That unspecified date became today: CMS released its Medicaid RACs final rule.

The new initiative, modeled after the Medicare RAC program, aims to fight waste and fraud in Medicaid and will save taxpayers an estimated $2.1 billion over the next five years, according to a press release from the Department of Health and Human Services (HHS). About $900 million will be returned to states.

“Today we are building on an already successful program that targets improper payments in our health care programs and recovers those dollars, making Medicare and Medicaid more reliable and responsible,” HHS Secretary Kathleen Sebelius said in the press release today. “We simply can’t afford to see even one penny of our health care dollars wasted and expanding this program will help us reach that goal.”

The rule itself implements section 6411 of the Affordable Care Act and provides guidance to individual states related to federal/state funding of state start-up, operation, and maintenance costs of Medicaid RACs, and the payment methodology for state payments to Medicaid RACs, according to the rule.

In addition, the rule informs states that an adequate appeals process is in place for providers to dispute any adverse determinations made by the Medicaid RACs and directs states to coordinate with other contractors, entities auditing Medicaid providers, and with state and federal law enforcement agencies.

An important difference between the existing Medicare RAC program and the Medicaid RAC program is that each Medicaid RAC is a state program, not a regional program, says Elizabeth Lamkin, MHA, partner, PACE Healthcare Consulting, LLC.

“Each state has a choice between plans A or B, and can set its own documentation limits independently,” she says. “For providers who serve multiple states, this could be a logistical nightmare when it comes to understanding multiple state rules.”

She continues, “I would suggest that providers become very familiar with their state’s rules and ensure that they are followed appropriately.”

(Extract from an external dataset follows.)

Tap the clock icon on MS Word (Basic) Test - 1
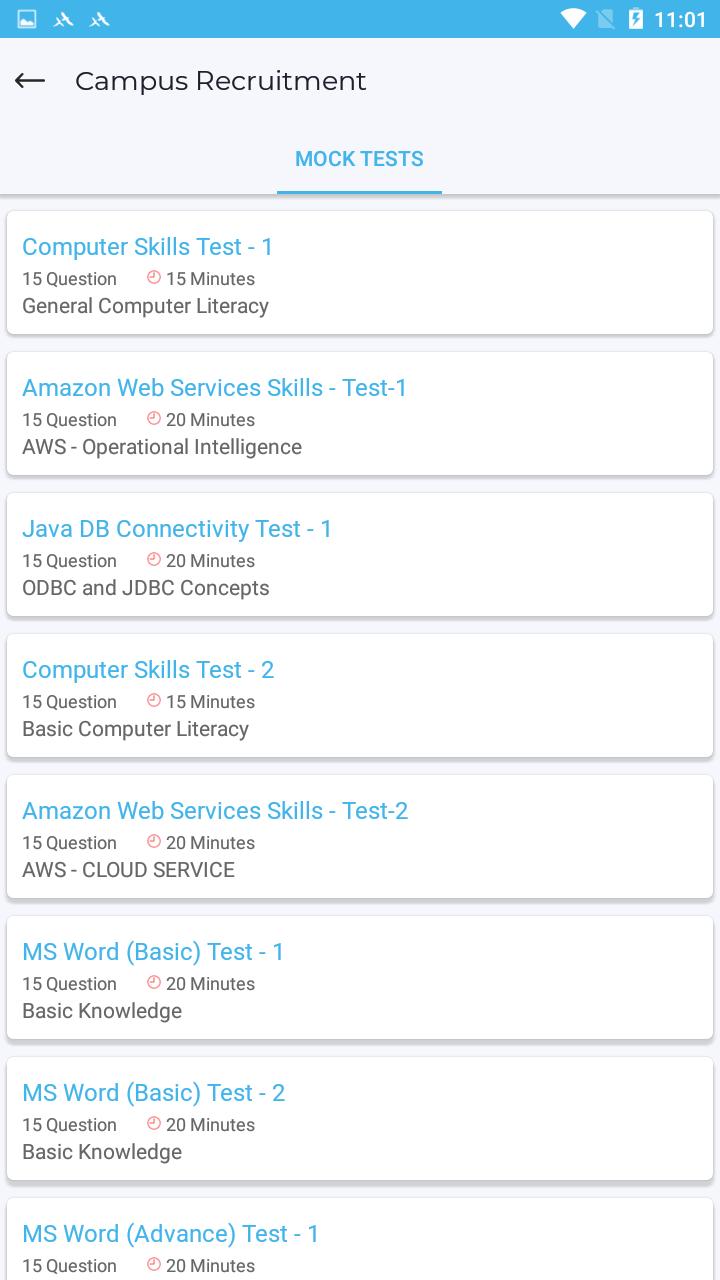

Payment methodology determinations for states are outlined in the rule, as are the timing of payments to Medicaid RACs. In the rule, CMS offers two options that illustrate ways that states can structure payments:

  • Option one: If state A paid RAC A its fee when the RAC identified an overpayment, and provider A appeals and prevailed at any stage, RAC A would be required to return any portion of the contingency fee that corresponded to the amount of an overpayment that was overturned at any level of appeal.
  • Option two: If State B determined it would pay RAC B its contingency fee at the point at which the recovery amount is fully adjudicated, that is, at the conclusion of any and all appeals to available to provider B, then state B would pay RAC B a contingency fee based on the amount recovered.

In the end, there is not a clear answer on how states will handle this new Medicaid RAC program, says Lamkin.

“I suspect there will be a great deal of confusion, and much like the Medicare RAC demonstration project, providers will be able to voice their concerns and problems at some point.”

The regulations outlined in the final rule are effective on January 1, 2012.